Pabillo reminded Filipinos to "hold on to the Lord in faith" as the public continues to bear the brunt of the COVID-19 crisis.

"'Yan ang mensahe ng Pasko. Na sa kahirapan ng buhay, ang Diyos ay pumasok sa atin," he said in an interview with ABS-CBN's TeleRadyo.

"Alam niyo po, nung pumasok si Hesus at pinanganak siya sa sabsaban, inaapi ang mga Hudyo ng mga Romano. Andami ng mga problema nila. At that time, God entered," he aded.
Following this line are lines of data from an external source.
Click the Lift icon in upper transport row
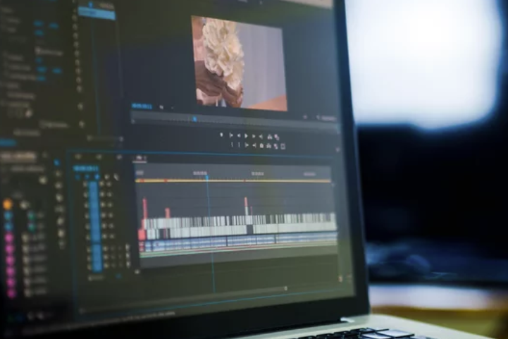This screenshot has width=508, height=339. tap(269, 135)
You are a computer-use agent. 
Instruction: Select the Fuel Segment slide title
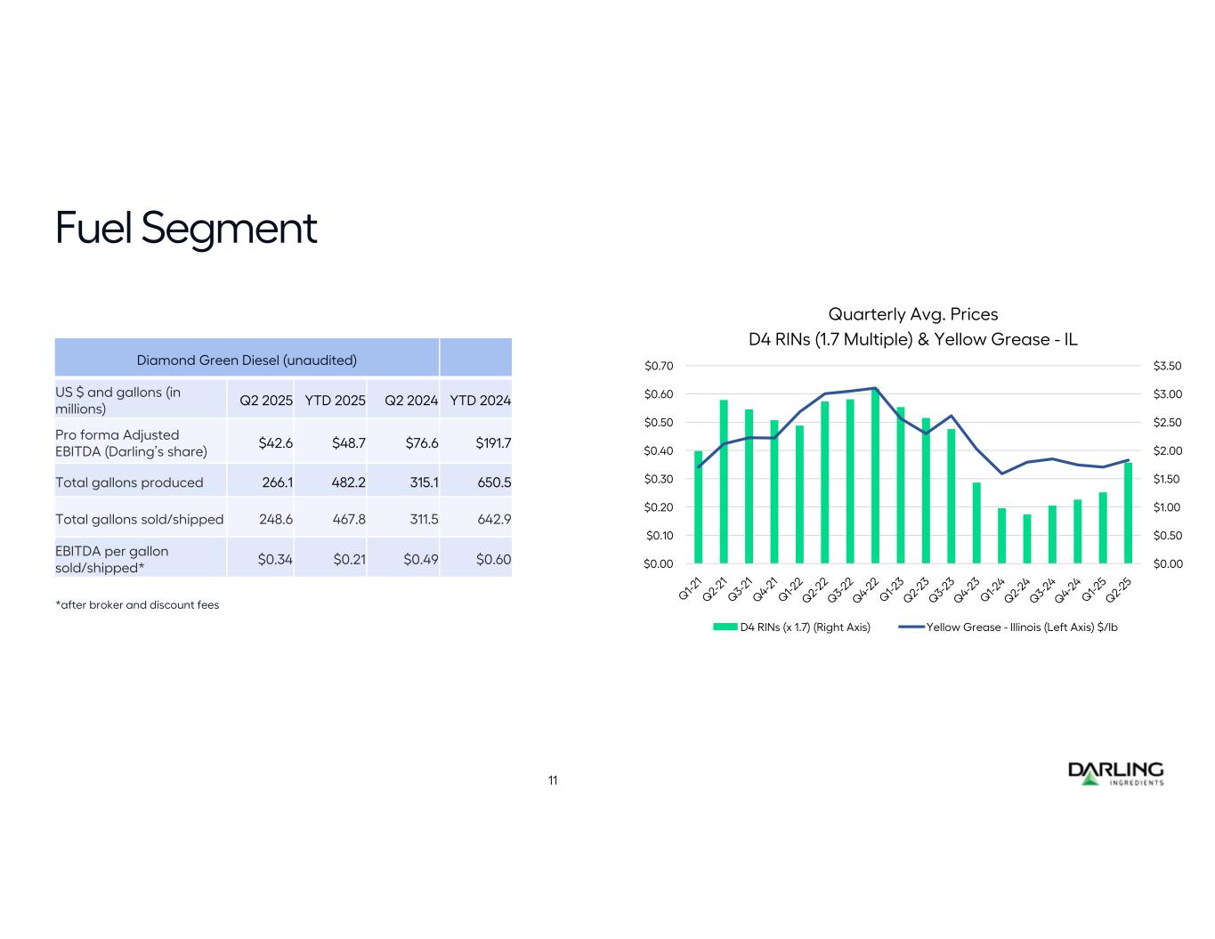(x=186, y=228)
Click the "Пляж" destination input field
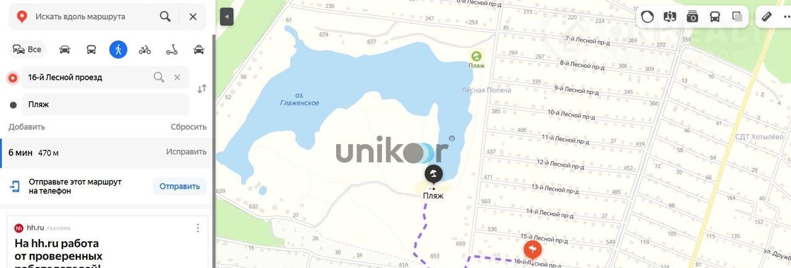Image resolution: width=791 pixels, height=268 pixels. point(105,105)
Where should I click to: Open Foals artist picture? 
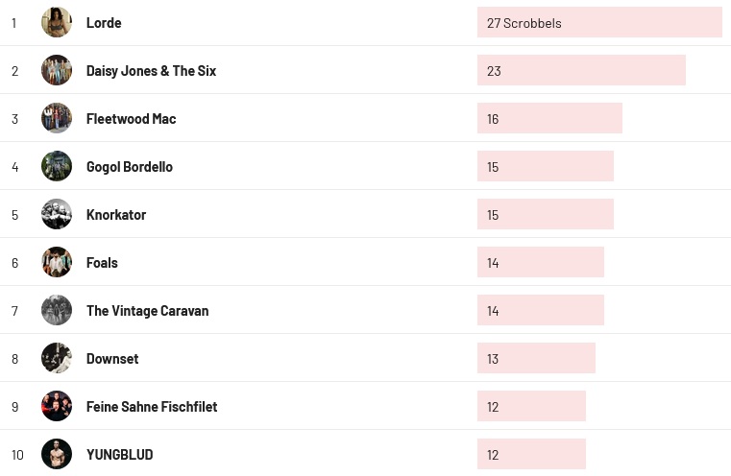[57, 262]
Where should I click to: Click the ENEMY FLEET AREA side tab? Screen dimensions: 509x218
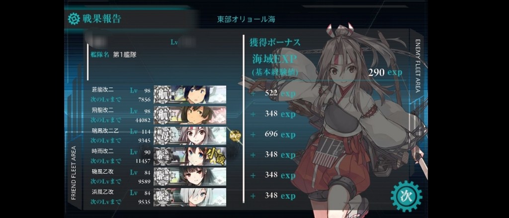[x=418, y=66]
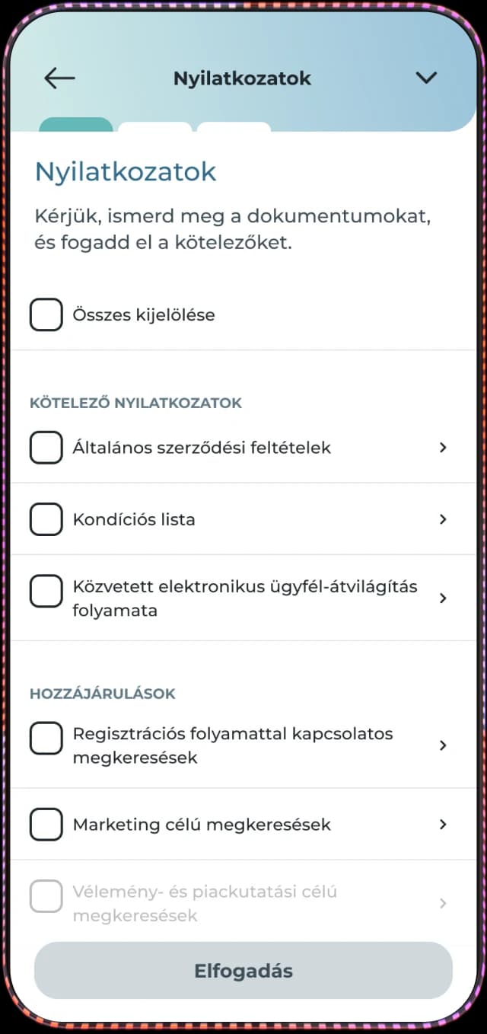Open Kondíciós lista details chevron
Viewport: 487px width, 1034px height.
[443, 519]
(That is the message of Christmas. That in the time of suffering, God joined us. When Jesus was born in the manger, the Jews were being oppressed by the Romans. They had so much problems.)

"Ngayon din, God enters into our story at nandiyan siya."

(Also now, God enters into our story and He's there.)

Pabillo called on the faithful not to lose hope in God.

"It's not that the Lord is allowing this, and He wants it to happen. But probably, the Lord is asking us to trust Him more, to be more sorrowful about our sins, and to help one another more," he said.

"Sa bibliya, kapag may salot na dumadating, kapag sila natalo ng kanilang mga kinakaaway, ang unang reaksiyon ng mga tao ay magsisi sa kanilang kasalanan. Pagsisisi sa lahat… magpenitensiya."

(In the bible, if a pestilence comes, or they are defeated by their enemies, the first thing people do is atone their sins. Repent in all things… do penitence.)

"Ito siguro ang panawagan sa'tin. Siguro may kailangan baguhin sa ating sarili, at lalong-lalo na, na magtulungan kasi hindi tayo papabayaan," Pabillo said.

(This is maybe the call to us. Maybe we need to change something in ourselves, and most of all, to help one another, since God won't abandon us.)

The bishop noted public interest in faith has apparently grown since the COVID-19 pandemic started. Live streaming of Holy Masses, which the Catholic Church in the Philippines encouraged the faithful to watch due to public health protocols limiting mass gatherings to combat the coronavirus, helped previously uninterested individuals to "return to the flock."

"Sa mga pakiramdam natin, at sa mga incidental report, makikita natin na may mga tao na naaabot sa pamamagitan ng mga online [mass] na ito. 'Yung mga tao na walang pakialam noon, ngayon mas nakikinig na sila. Ngayon, mas nakikiisa na sila," Pabillo said.

(We noticed, and in our incidental reports, that more people our being reached by online masses. The people who did not care before are now very attentive. They are now joining much more than before.)

"Kunwari mag-misa tayo, ang simbahan may 500 na capacity. Kapag mag-online ka, may mga 1,000, 2,000 na sumasama sa'yo. Hindi 'yan makukuha kapag nagsimba ka lang sa simbahan, although hindi natin alam kung they stayed there the whole time o dumaan lang," he said.

(If we offer mass, the church has 500-people capacity. If we offer mass online, there are 1,000, 2,000 joining you. That number can't be seen in the church, although we don't know if they stayed there the whole time or just briefly visited.)

Pabillo urged the faithful and the others to strengthen their devotion to Christ amid the health crisis being experienced worldwide.

"As God has fully participated in our life, the challenge for us is, do we also want to fully participate in the divine life na kaniyang ibinigay sa'tin (which He gave us)," he said.

Christmas festivities began Friday, with hundreds of millions across the world under COVID restrictions celebrating a toned-down version of a holiday usually marked by travel and large gatherings.

The tough battle to end the pandemic, which has claimed more than 1.7 million lives, is far from over despite the launching of mass vaccine campaigns that offer the promise of an eventual return to normalcy.

Pope Francis, spiritual leader of the world's 1.3 billion Catholics, celebrated Christmas Eve mass in St Peter's Basilica before fewer than 200 masked faithful, mostly employees of the tiny Vatican state.

He stressed that the birth of a child reminds us not to spend our days "lamenting our lots, but soothing the tears of those who suffer", serving "the poor".